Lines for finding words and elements
▬▬▬

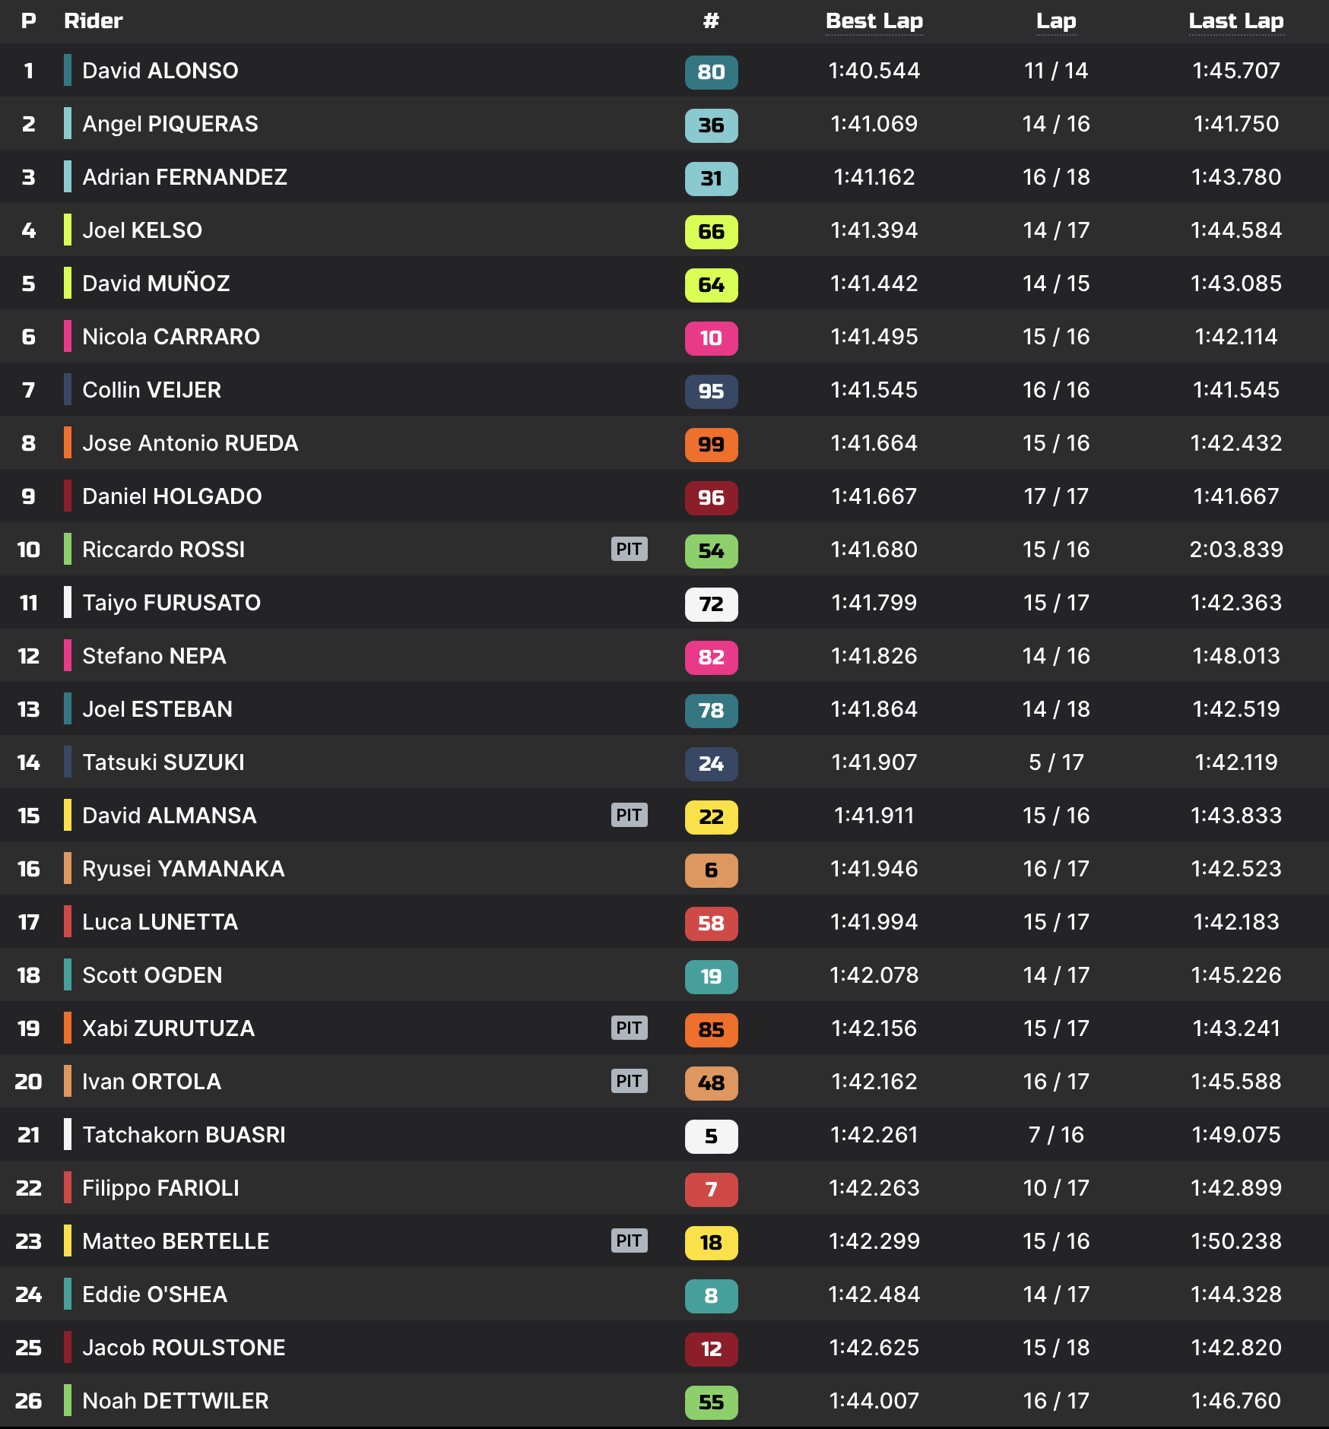Click David Alonso's number 80 badge
The image size is (1329, 1429).
[711, 72]
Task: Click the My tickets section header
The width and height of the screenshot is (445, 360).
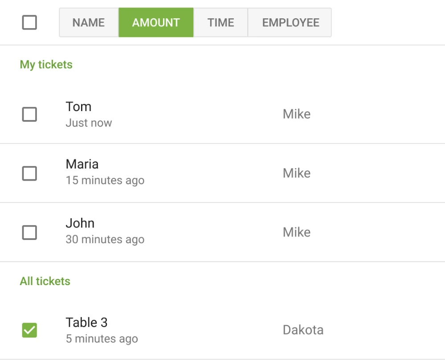Action: [x=46, y=64]
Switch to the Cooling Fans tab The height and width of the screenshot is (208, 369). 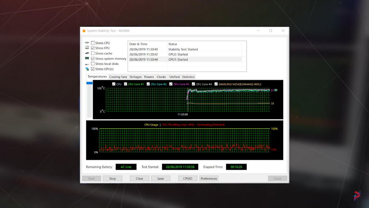click(118, 77)
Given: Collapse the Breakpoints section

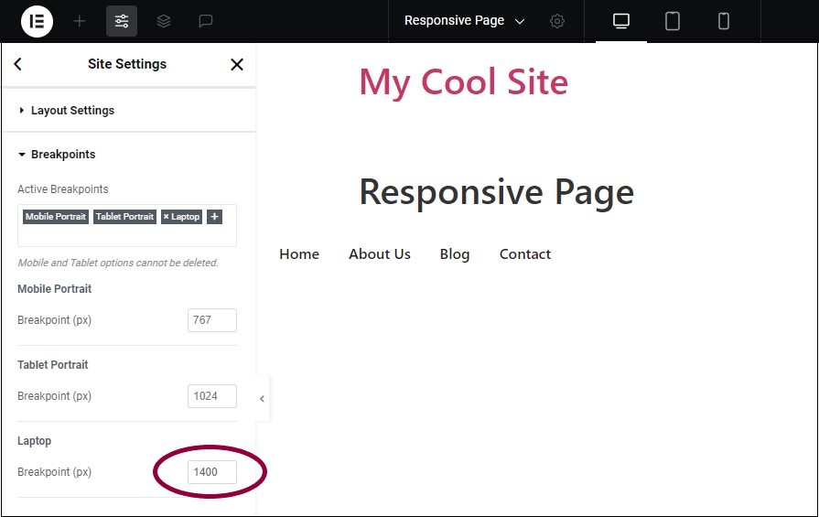Looking at the screenshot, I should 62,155.
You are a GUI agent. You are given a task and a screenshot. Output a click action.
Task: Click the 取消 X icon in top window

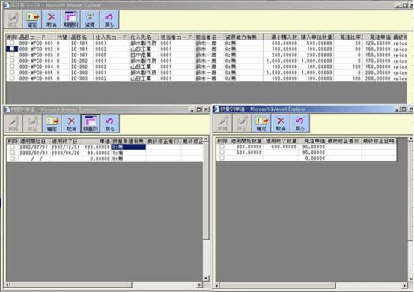point(52,19)
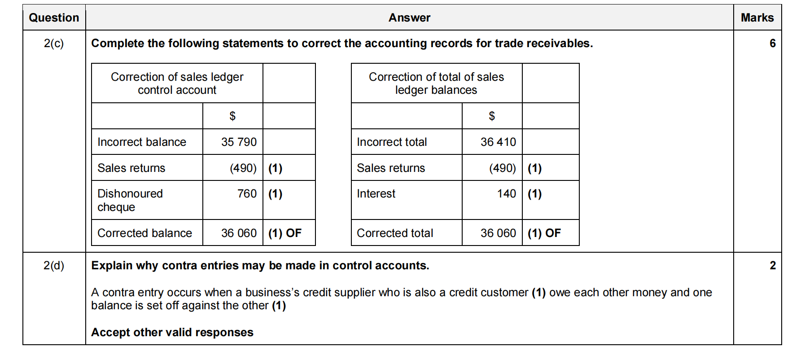Click the heading 'Correction of sales ledger control account'
792x351 pixels.
[177, 83]

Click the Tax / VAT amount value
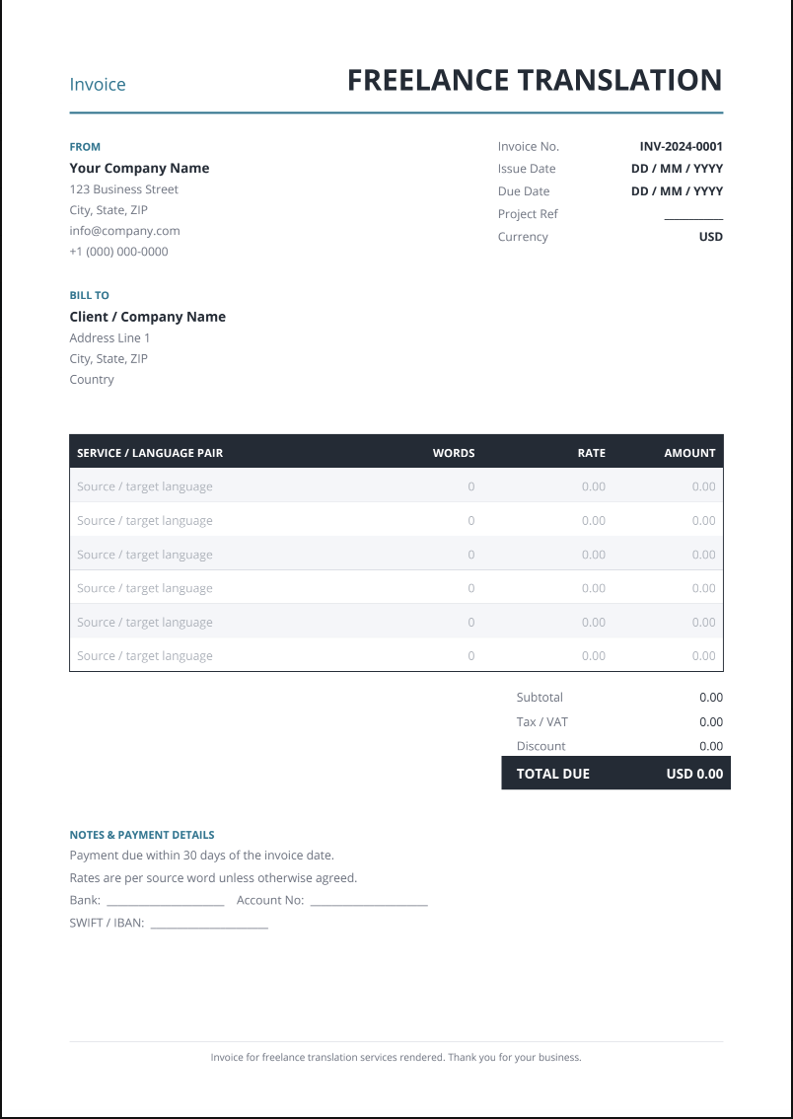(711, 721)
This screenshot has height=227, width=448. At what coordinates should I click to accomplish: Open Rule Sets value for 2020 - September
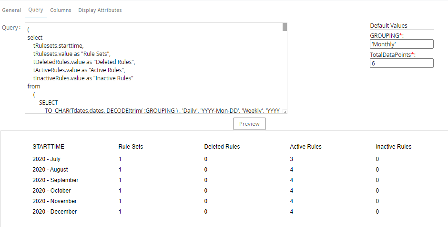coord(120,180)
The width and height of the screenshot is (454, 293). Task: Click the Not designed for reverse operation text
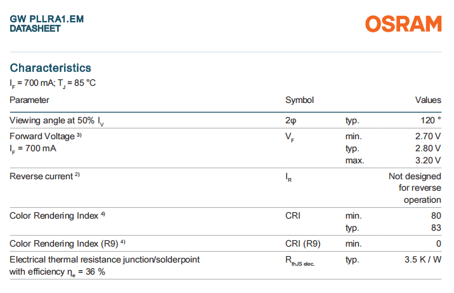coord(415,188)
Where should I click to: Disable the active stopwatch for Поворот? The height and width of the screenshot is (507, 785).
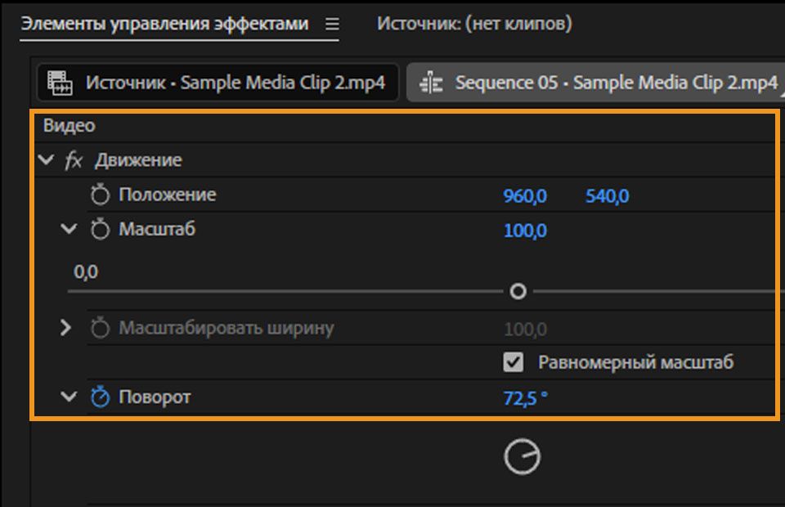coord(100,397)
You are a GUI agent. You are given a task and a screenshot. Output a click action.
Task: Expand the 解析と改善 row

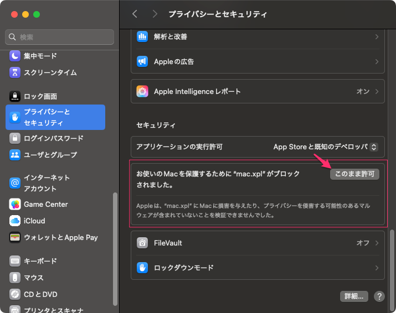click(377, 36)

▬▬▬

GOAL: Rewrite the lines from the one containing "The width and height of the screenshot is (454, 293)." through the one containing "coord(100,397)", both included, as a Markdown table with the columns Row and Line, skipping blank lines. Leave out the pictures.

CORRECT ANSWER:
| Row | Line |
|---|---|
| 1 | The width and height of the screenshot is (454, 293). Task: Click the Not designed for reverse operation text |
| 2 | coord(415,188) |
| 3 | Where should I click to: Disable the active stopwatch for Поворот? The height and width of the screenshot is (507, 785). |
| 4 | coord(100,397) |